*** Records to process ***
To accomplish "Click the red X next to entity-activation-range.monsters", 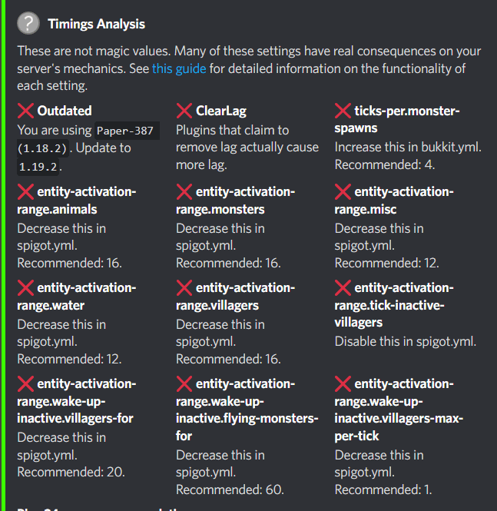I will tap(184, 191).
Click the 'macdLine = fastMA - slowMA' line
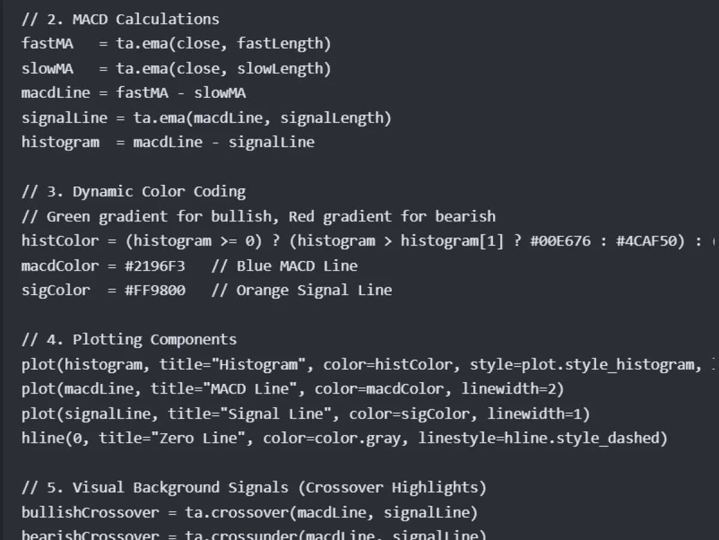The height and width of the screenshot is (540, 719). point(134,93)
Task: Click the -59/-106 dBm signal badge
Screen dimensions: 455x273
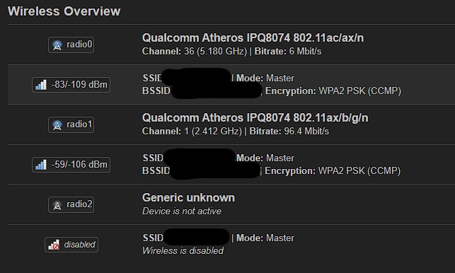Action: point(71,165)
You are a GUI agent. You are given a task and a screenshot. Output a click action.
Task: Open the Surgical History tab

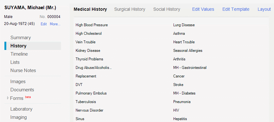pyautogui.click(x=130, y=9)
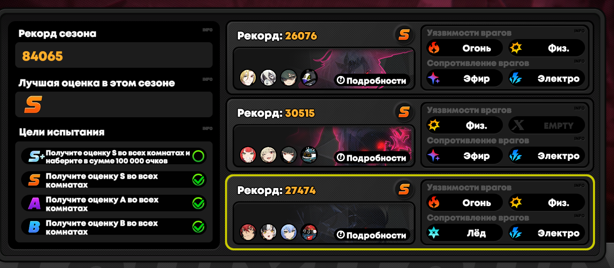Select the red-haired agent avatar in record 30515

248,155

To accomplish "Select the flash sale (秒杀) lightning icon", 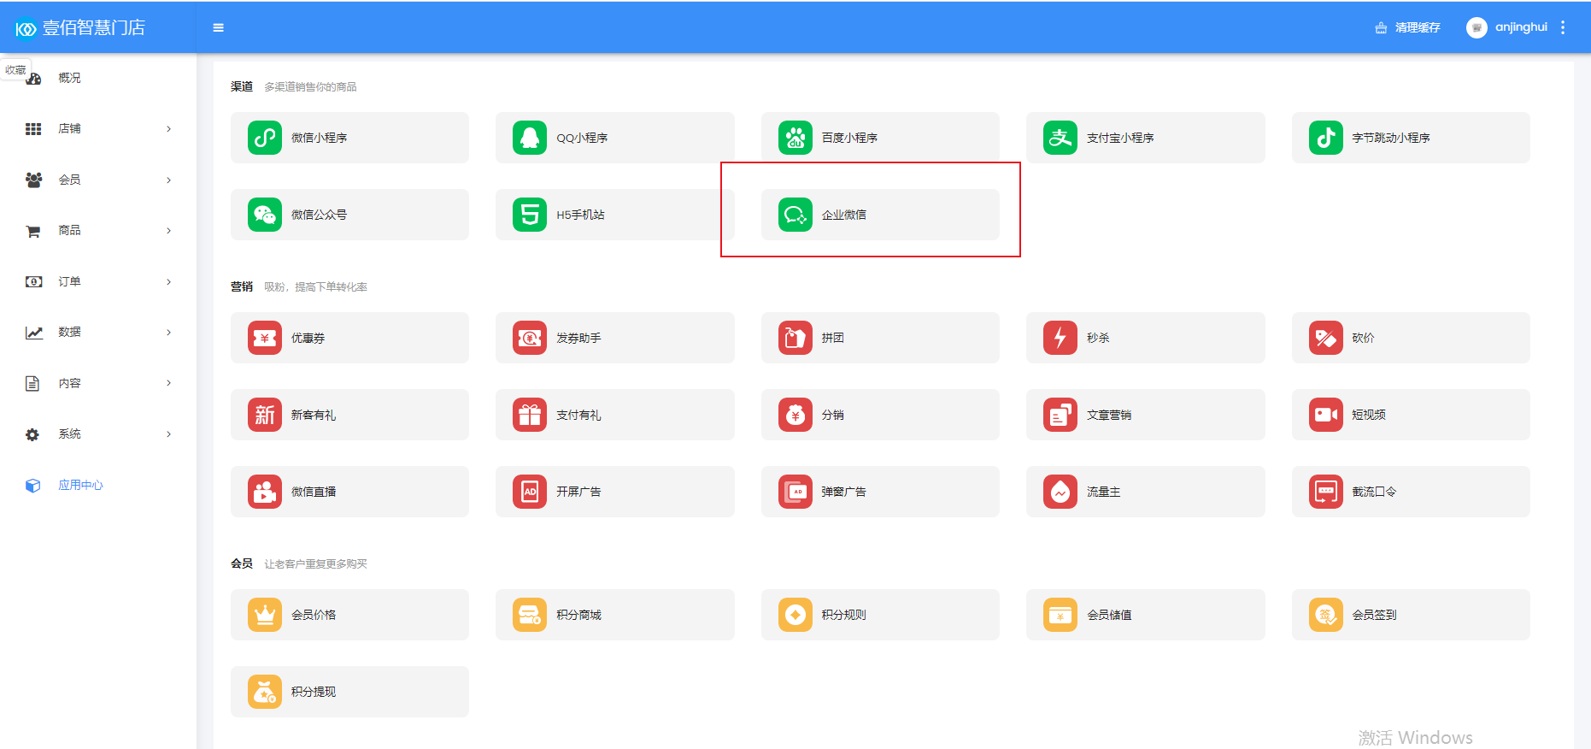I will [x=1060, y=338].
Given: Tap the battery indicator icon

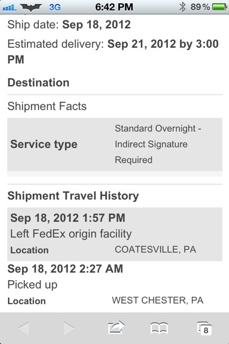Looking at the screenshot, I should (219, 7).
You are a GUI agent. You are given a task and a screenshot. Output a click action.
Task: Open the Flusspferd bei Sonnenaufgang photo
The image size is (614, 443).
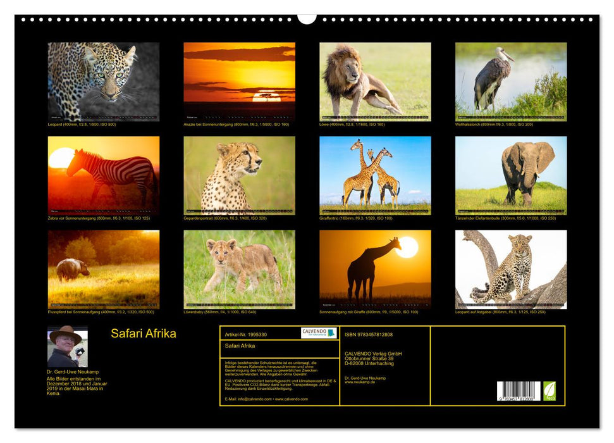(101, 270)

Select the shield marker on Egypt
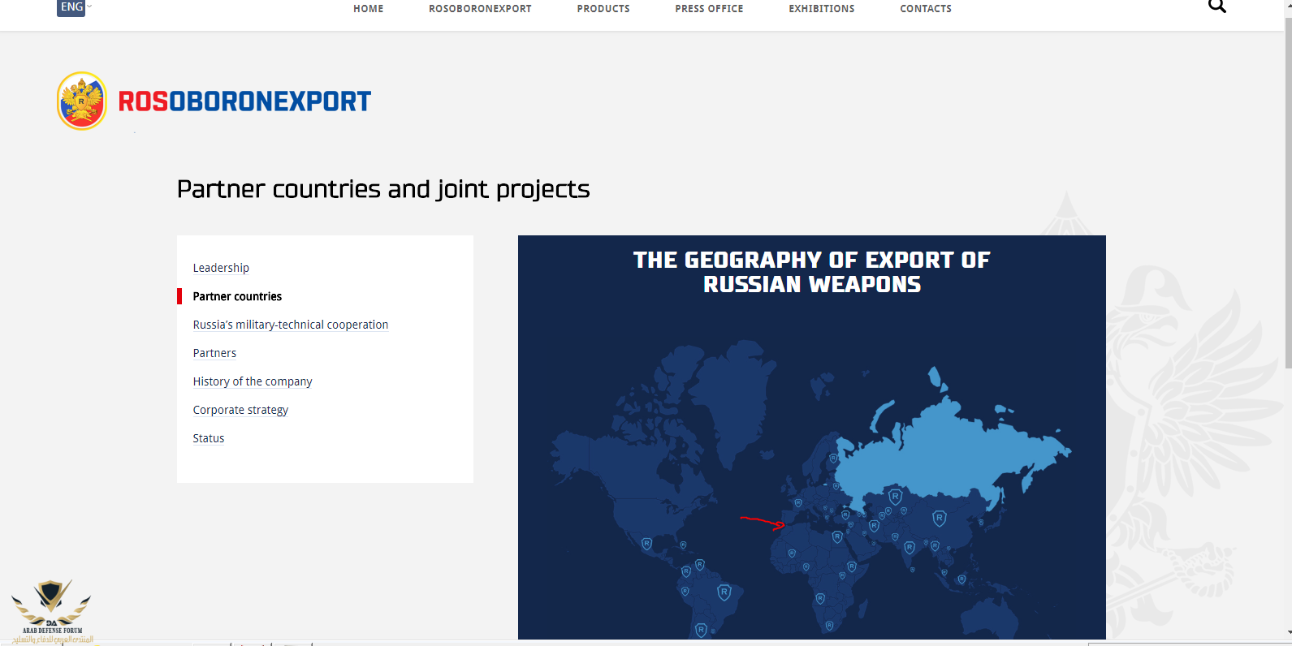pos(837,536)
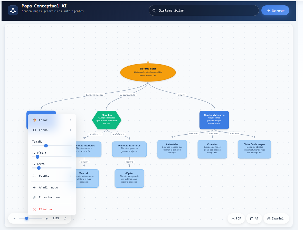Toggle the A4 page format button
Image resolution: width=303 pixels, height=230 pixels.
254,219
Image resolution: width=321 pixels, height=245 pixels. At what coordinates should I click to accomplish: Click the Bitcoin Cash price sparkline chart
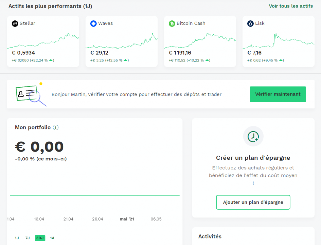point(200,40)
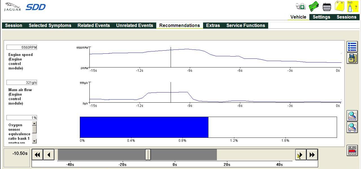Click the gray control module icon
361x169 pixels.
click(x=327, y=7)
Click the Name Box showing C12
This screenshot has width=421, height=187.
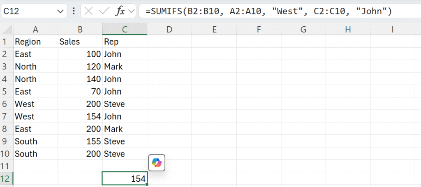[34, 11]
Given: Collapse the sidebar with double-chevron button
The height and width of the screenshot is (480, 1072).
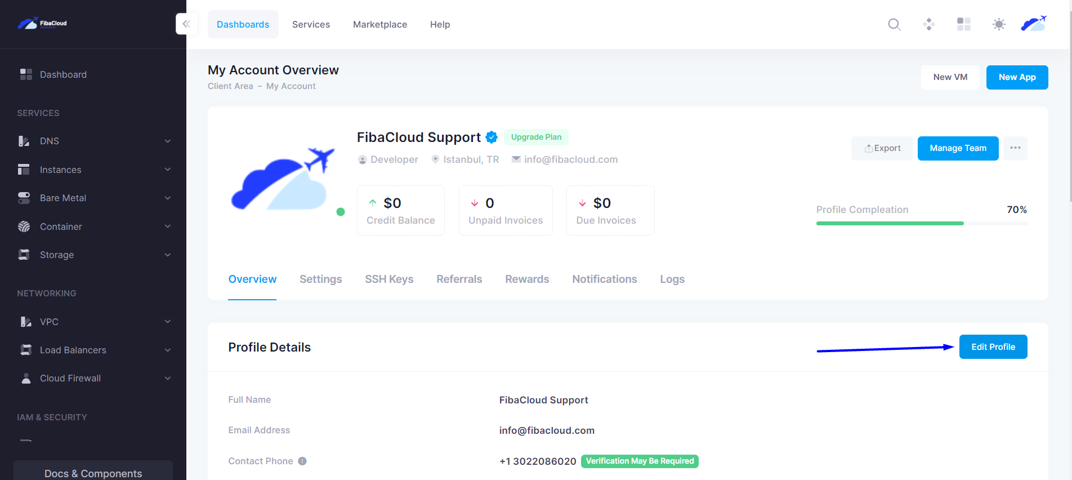Looking at the screenshot, I should click(x=186, y=24).
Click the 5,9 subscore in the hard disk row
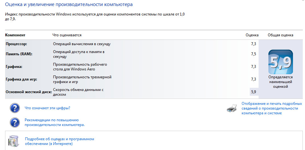This screenshot has width=305, height=150. [253, 92]
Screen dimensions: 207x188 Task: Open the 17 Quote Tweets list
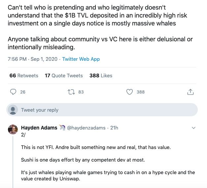coord(64,76)
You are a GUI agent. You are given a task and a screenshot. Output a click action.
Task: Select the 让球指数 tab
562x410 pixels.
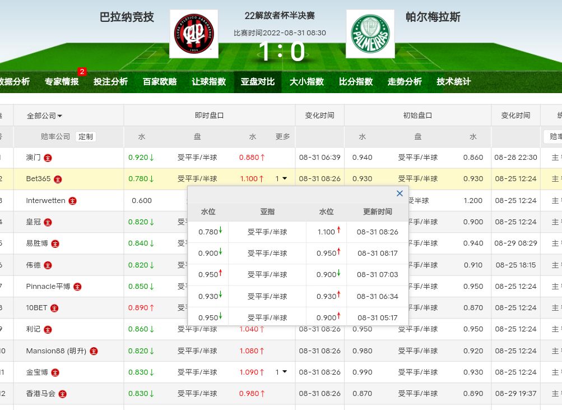(208, 81)
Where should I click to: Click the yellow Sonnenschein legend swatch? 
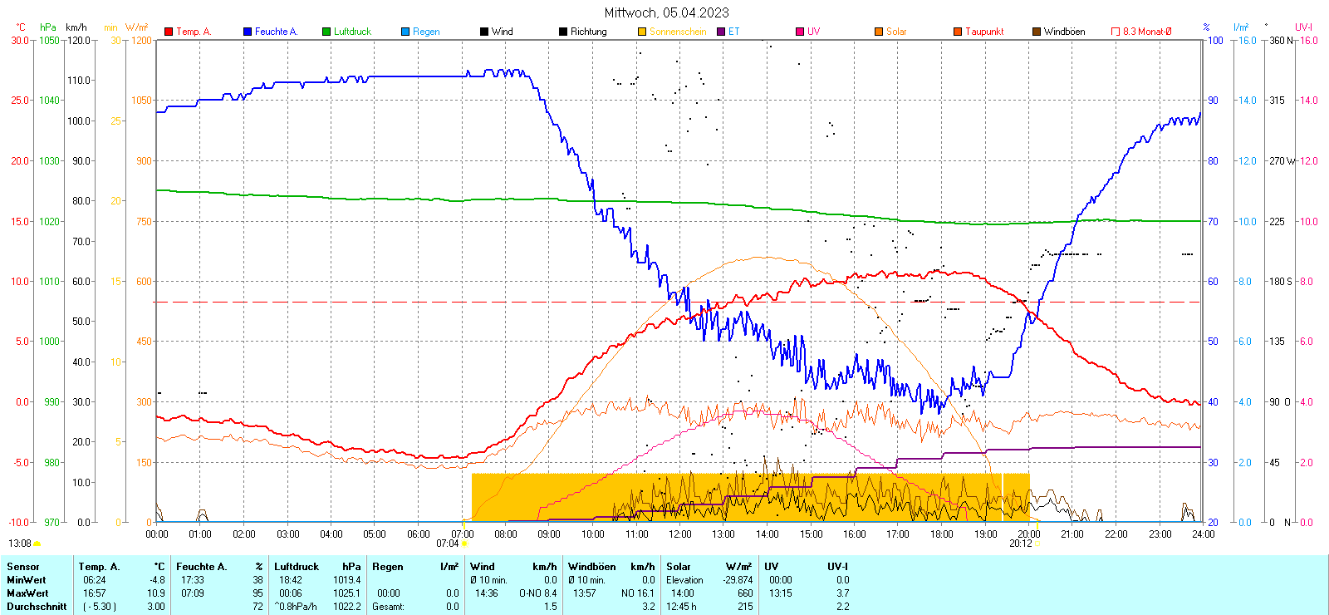click(642, 32)
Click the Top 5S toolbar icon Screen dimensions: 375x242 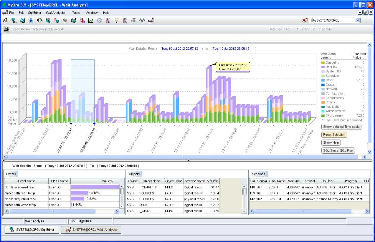108,20
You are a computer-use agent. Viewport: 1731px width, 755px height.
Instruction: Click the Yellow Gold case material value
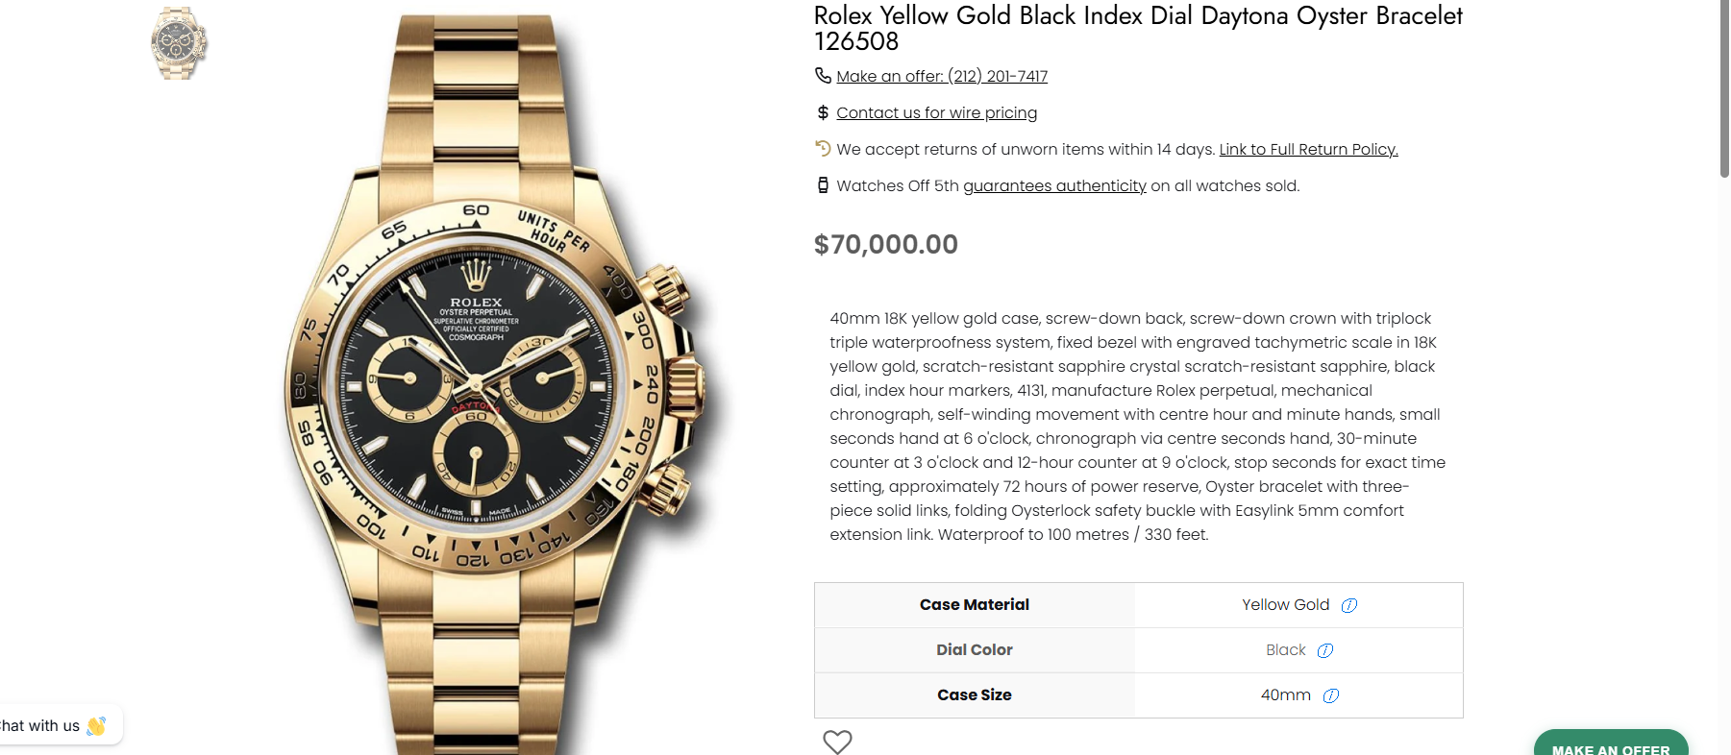(1285, 605)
*** End of Records to process ***
## What is expected
Leave out the pictures, and write out exactly the lines from the line containing "You are a computer-use" through the end of the records above.

## Response
You are a computer-use agent. Viewport: 1731px width, 755px height.
Instruction: Click the Yellow Gold case material value
(1285, 605)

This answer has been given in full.